Collected data entries –
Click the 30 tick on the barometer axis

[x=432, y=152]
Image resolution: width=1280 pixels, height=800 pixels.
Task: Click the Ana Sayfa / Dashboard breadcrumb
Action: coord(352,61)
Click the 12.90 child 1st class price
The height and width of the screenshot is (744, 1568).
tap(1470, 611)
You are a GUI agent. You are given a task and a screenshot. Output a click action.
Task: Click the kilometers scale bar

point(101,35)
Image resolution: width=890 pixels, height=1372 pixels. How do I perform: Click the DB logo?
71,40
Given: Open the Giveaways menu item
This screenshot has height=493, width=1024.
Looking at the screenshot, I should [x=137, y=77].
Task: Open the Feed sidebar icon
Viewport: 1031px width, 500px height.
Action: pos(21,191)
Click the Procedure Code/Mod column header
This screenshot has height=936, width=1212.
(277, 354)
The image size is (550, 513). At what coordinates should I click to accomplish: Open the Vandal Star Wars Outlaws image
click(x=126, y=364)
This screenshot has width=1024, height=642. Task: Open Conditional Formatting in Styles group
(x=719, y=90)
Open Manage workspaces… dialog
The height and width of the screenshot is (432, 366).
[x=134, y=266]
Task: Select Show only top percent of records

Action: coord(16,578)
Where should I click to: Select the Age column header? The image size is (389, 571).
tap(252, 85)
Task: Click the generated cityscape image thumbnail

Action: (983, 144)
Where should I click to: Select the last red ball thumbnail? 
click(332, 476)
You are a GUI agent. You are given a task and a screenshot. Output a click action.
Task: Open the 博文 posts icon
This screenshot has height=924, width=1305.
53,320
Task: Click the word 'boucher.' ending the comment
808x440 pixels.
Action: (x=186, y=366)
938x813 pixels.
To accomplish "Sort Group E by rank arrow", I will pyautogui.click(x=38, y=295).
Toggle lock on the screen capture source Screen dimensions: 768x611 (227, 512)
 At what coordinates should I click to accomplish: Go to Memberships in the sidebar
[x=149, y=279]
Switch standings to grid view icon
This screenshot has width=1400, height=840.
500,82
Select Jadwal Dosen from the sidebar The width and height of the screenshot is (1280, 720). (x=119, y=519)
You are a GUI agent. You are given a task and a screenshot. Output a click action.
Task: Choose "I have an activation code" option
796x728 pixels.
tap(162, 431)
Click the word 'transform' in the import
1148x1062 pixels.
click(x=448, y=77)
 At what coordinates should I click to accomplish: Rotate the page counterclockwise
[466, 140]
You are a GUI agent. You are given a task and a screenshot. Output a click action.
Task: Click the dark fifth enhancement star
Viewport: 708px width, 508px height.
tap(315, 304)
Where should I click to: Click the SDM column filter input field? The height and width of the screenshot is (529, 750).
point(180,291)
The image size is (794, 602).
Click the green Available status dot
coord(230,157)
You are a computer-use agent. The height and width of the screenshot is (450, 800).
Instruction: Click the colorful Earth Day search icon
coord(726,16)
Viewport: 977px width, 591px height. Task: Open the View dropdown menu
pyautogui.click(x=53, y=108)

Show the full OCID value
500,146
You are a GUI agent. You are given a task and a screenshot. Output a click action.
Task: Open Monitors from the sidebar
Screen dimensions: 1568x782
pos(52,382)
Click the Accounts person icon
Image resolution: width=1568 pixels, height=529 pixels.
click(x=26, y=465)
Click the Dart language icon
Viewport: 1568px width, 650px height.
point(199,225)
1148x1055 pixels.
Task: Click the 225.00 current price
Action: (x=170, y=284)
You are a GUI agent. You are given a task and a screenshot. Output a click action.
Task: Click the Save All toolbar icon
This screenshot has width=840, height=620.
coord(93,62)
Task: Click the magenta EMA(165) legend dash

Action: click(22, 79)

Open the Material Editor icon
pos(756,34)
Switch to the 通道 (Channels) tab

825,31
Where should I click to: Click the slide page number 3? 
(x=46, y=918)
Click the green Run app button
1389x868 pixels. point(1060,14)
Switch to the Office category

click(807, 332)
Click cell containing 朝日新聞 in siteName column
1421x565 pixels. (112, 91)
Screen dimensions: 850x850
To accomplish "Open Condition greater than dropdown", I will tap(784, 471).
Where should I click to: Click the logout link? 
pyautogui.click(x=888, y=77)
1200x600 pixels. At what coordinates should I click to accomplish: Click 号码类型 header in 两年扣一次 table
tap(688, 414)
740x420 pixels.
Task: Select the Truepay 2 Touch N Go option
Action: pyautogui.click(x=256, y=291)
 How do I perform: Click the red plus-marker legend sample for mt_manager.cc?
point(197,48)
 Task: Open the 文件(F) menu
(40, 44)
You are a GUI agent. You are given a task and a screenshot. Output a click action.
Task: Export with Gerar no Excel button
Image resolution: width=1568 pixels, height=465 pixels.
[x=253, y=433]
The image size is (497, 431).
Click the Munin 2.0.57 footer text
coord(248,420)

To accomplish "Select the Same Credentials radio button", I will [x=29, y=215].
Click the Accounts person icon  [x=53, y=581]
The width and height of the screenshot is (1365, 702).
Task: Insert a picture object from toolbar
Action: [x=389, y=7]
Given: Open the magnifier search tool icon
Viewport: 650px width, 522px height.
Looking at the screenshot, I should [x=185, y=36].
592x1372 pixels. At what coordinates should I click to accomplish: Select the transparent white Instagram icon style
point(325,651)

EXERCISE BRIEF –
From the records above, return each line that has the string "will".

RESPONSE AREA –
To accomplish "Sort Group E by rank arrow", I will pyautogui.click(x=38, y=295).
To accomplish "Open Condition greater than dropdown", I will tap(784, 471).
To accomplish "Select the Same Credentials radio button", I will [x=29, y=215].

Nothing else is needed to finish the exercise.